Our evaluation of the implications of MADIT II criteria has been limited to a 5-year period on account of the potential influence, in the long-term, of several factors. As implantation activity increases, the cost of ICD devices is expected to fall as a result of economies of scale. Improvements in technology are likely to improve the lifetime of the ICD device, thereby reducing the requirement for replacement. As primary-prevention ICD therapy gains acceptance, more District General Hospitals may be involved in ICD implantation and follow-up. This can reduce the burden on specialist centres but also involves more emphasis on, and investment in, the training of cardiologists with an interest in pacemakers and ICDs. Newer approaches such as ablative therapy may also influence the use of ICD therapy.
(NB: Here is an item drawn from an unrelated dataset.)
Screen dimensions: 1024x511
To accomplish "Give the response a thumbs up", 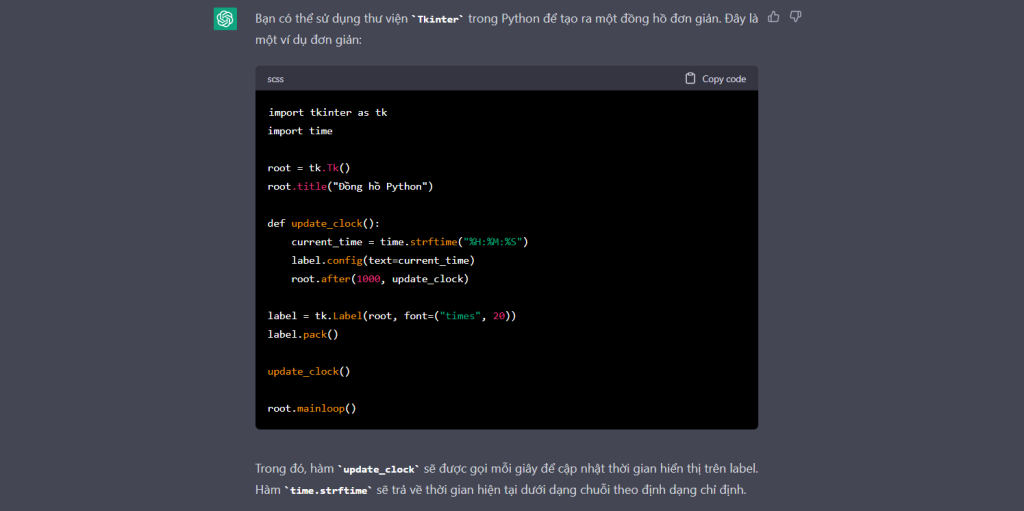I will pyautogui.click(x=774, y=17).
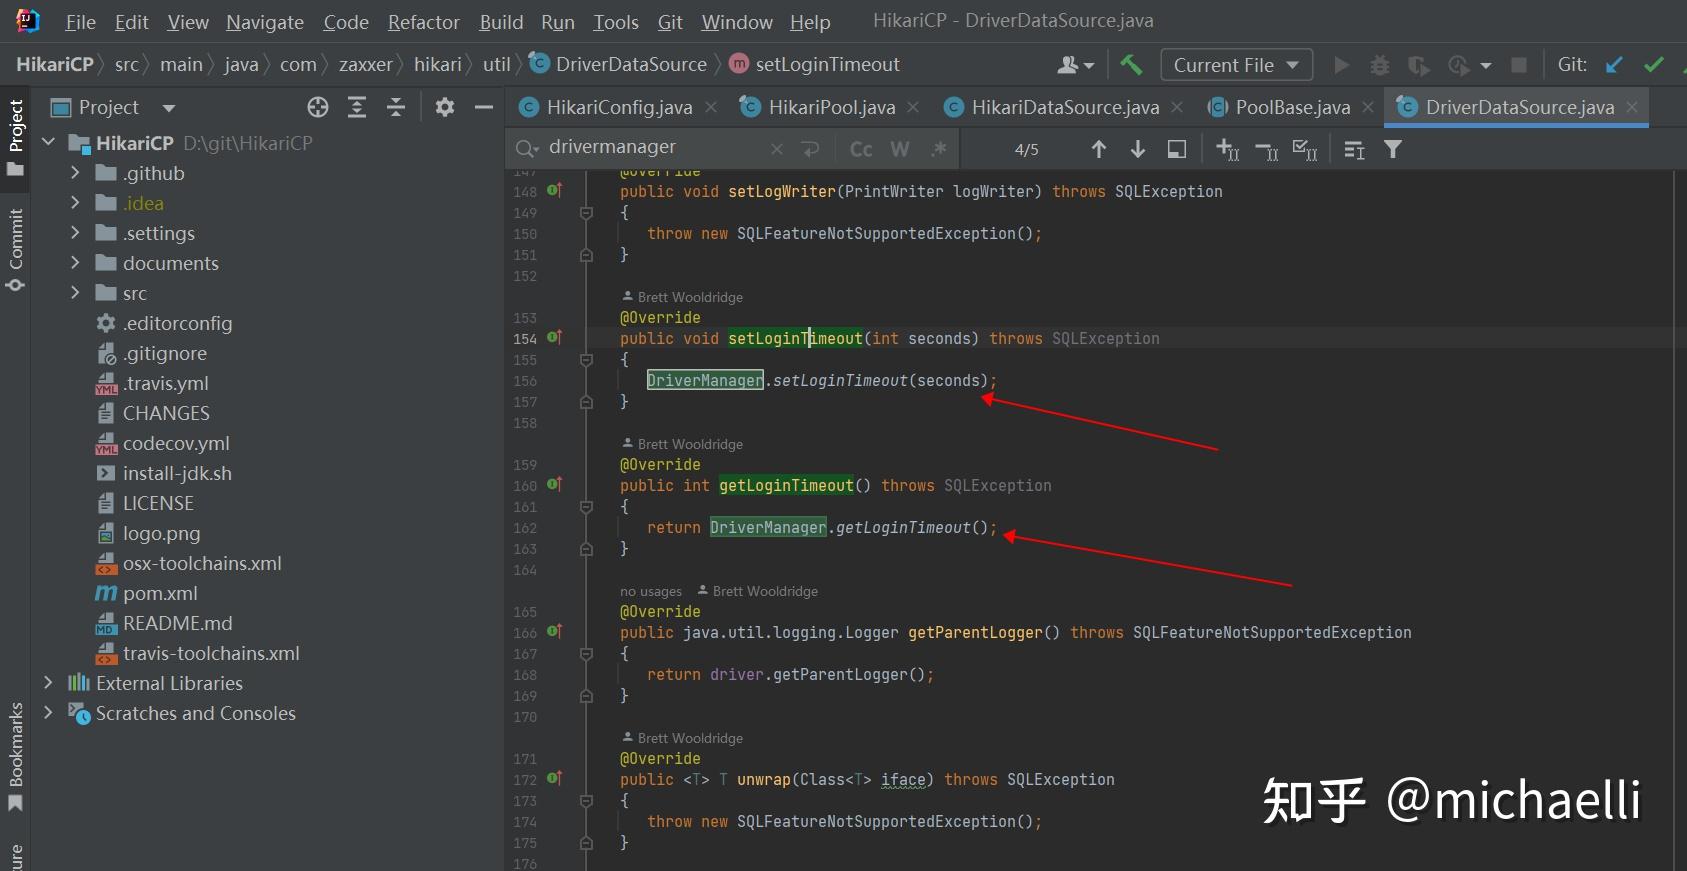
Task: Expand External Libraries node
Action: click(x=48, y=683)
Although no trials have been carried out, there have been reports of recurrent monomorphic VT following MI being treated successfully with single catheter ablation and concomitant administration of anti-arrhythmic drugs (17).

In conclusion, our retrospective study shows that at least 13% of MI admissions to CCU are eligible for primary-prevention ICD therapy. In the context of a busy teaching hospital, annual implantation activity, using MADIT II criteria, can be expected to reach as much as 100 per million of population. As suggested by our model, the cumulative number of patients having received primary prevention ICD therapy is likely to have major implications for follow-up clinics. To our knowledge, this is the first study investigating the implications of MADIT II criteria. While this study provides useful preliminary information, further studies are needed for more precise evaluation of short and long-term cost implications of primary-pevention ICD therapy.